Task 1 = In the piece on Erik Lamela, which Spurs player is the only one who gets more vitriol on Twitter than Lamela?
Task 2 = Name every football club mentioned in the piece on Erik Lamela.
Task 3 = Continue the piece on Erik Lamela from its last sentence.

Document excerpt =
I hope Erik Lamela doesn't read Twitter.

Failing that, I hope his English is really bad.

Because last Saturday hasn't gone over all that well with Tottenham fans.

A strange dynamic exists among Spurs fans when it comes to Erik Lamela. Some fans see a player with one season of elite football under his belt, but at age 23 still needs time to reach his potential. Others see a waste of money who is at best anonymous and at worst a turnover machine. Tottenham's match against Stoke will do little to bolster the arguments of the former.

It becomes very hard to defend Lamela when he is an integral part of why you lost. His constant turnovers on the right flank played a key role in undermining what had been a dominant 50-60 minutes of possession based football from Spurs.

It seemed as if he spent 30 minutes doing nothing but turning the ball over and killing attacks. Even his pressing game, which had gotten so good towards the end of last season, was nowhere to be found.

It would be hyperbole to say these games are a regular occurrence for Lamela, but they're not unfamiliar. Coupled with his other, more anonymous performances, many Spurs fans are already prepared to sell Lamela to the first Italian team that needs to launder some money and call it a day.

However, a cursory glance of twitter following the match showed a level of vitriol that is unequaled for any Spurs' player outside of Emmanuel Adebayor. And Lamela isn't criticizing the fans, making a play for more money, or a former Arsenal player, so where does it come from?

He's not a lazy player. If anything his overeagerness is at the heart of many of his mistakes.

Obviously his price tag brought along certain expectations. Lamela wasn't just a record signing, he was an exciting young player that Chelsea and Arsenal fans were mad about Spurs purchasing. The lack of production from a player who cost that much at a club that has to be smart about its resources cannot help his cause.

However, Roberto Soldado, who cost nearly as much, didn't receive anything close to the level of vitriol that surrounds Lamela. Some of this is attributable to Soldado's contrition on social media, but it is not like Lamela hasn't repeatedly expressed a commitment to Spurs and a dedication to getting better.

So what's the difference? Where's the anger come from? Turnovers.
This is a fairly representative sample of Erik Lamela's afternoon.

This is not just a bad turnover, it is a turnover that kills a promising counterattack in its crib. It is directly. This is not just bad, it is identifiably bad. You can show this clip on Match of the Day and demonstrate not only was Erik Lamela bad, but he was directly at fault for the turnover.

Data excerpts =
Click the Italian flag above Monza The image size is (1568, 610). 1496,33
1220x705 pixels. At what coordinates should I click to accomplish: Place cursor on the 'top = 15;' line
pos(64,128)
--
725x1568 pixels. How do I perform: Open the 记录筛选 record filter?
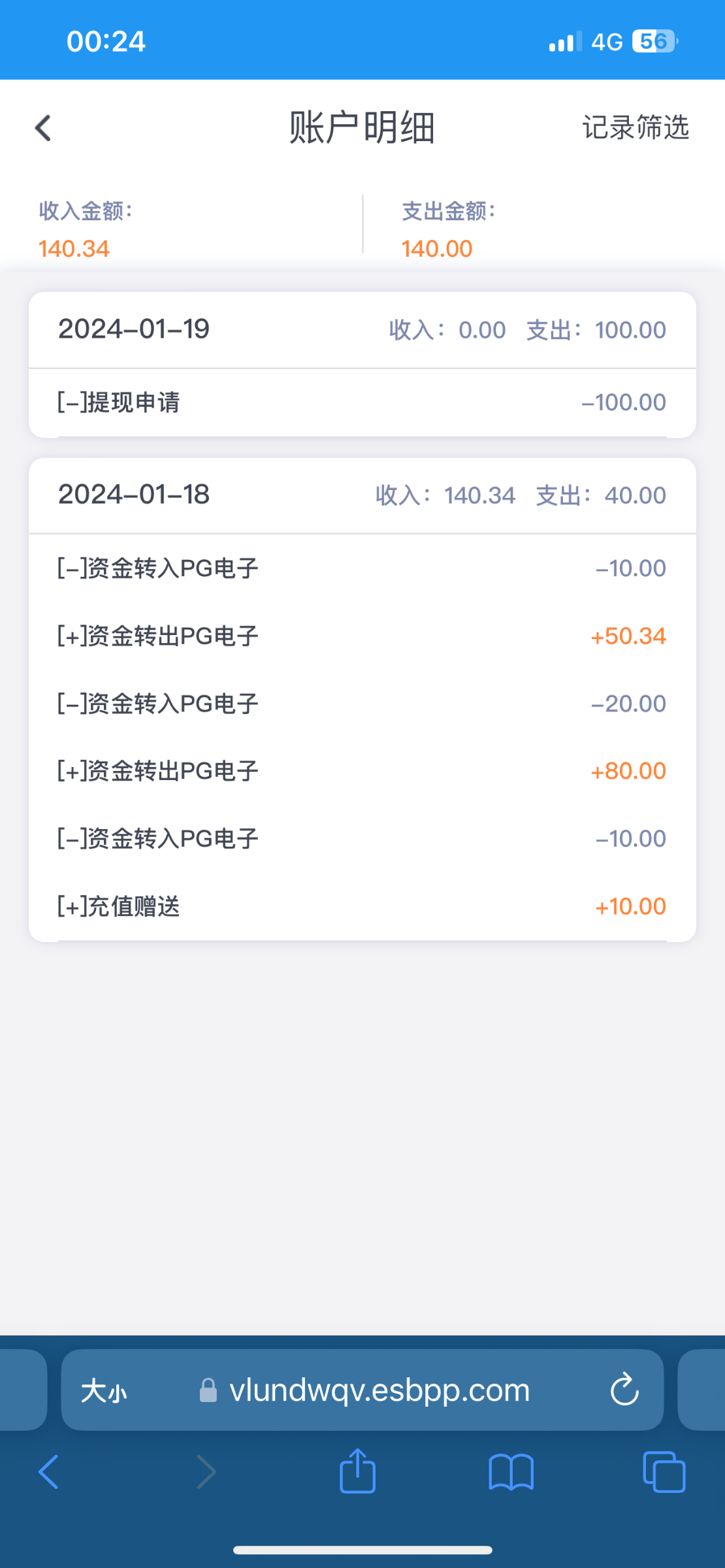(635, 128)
* * *
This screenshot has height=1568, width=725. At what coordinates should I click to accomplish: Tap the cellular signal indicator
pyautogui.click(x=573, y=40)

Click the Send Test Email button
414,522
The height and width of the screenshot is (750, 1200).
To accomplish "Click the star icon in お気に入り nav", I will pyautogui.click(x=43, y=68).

Written response 1 = Emmanuel Adebayor

Written response 2 = Tottenham (Spurs), Stoke, Chelsea, Arsenal

Written response 3 =
This is different than squandering the scoring chances like Soldado. While that hurts the team, it's not like they lead to conceding goals. At the same time, it is different from the problems that affected many of our midfielders. Take Ryan Mason for example. Often times last year, he was patient zero of a series of moves that directly led to Spurs conceding a chance. He would be out of position or fail to press. This would start a move that lead to a chance, but he was rarely the final man to get beat before the shot.

As a flair player, Lamela is constantly trying things. And when it's not coming off for him, he tries too hard for the extravagant pass when safer, better, simpler options are available. This leads to sloppy concessions of possessions and mistakes you can directly pin on him. This isn't just infuriating, it is obviously and immediately infuriating. And someone who cost £30 million shouldn't be THIS infuriating.

It is hard to say why he's this bad. Enough experts were excited about him I have a hard time thinking the pace of the English game is simply beyond him. It could be rust, he hasn't been back at Spurs for as long as some of his teammates because of the Copa America. Effort clearly isn't the issue. If I had to hazard a guess I would say the weight of expectations from his transfer fee are weighing on him. He's a guy who goes out and busts a gut and spends every week trying stuff. Judging purely from the eye test, I'd say he's trying too hard.

I have no idea how to fix this if it is confidence issue, but Spurs better figure out something fast. Or they're going to waste more than leads against Stoke.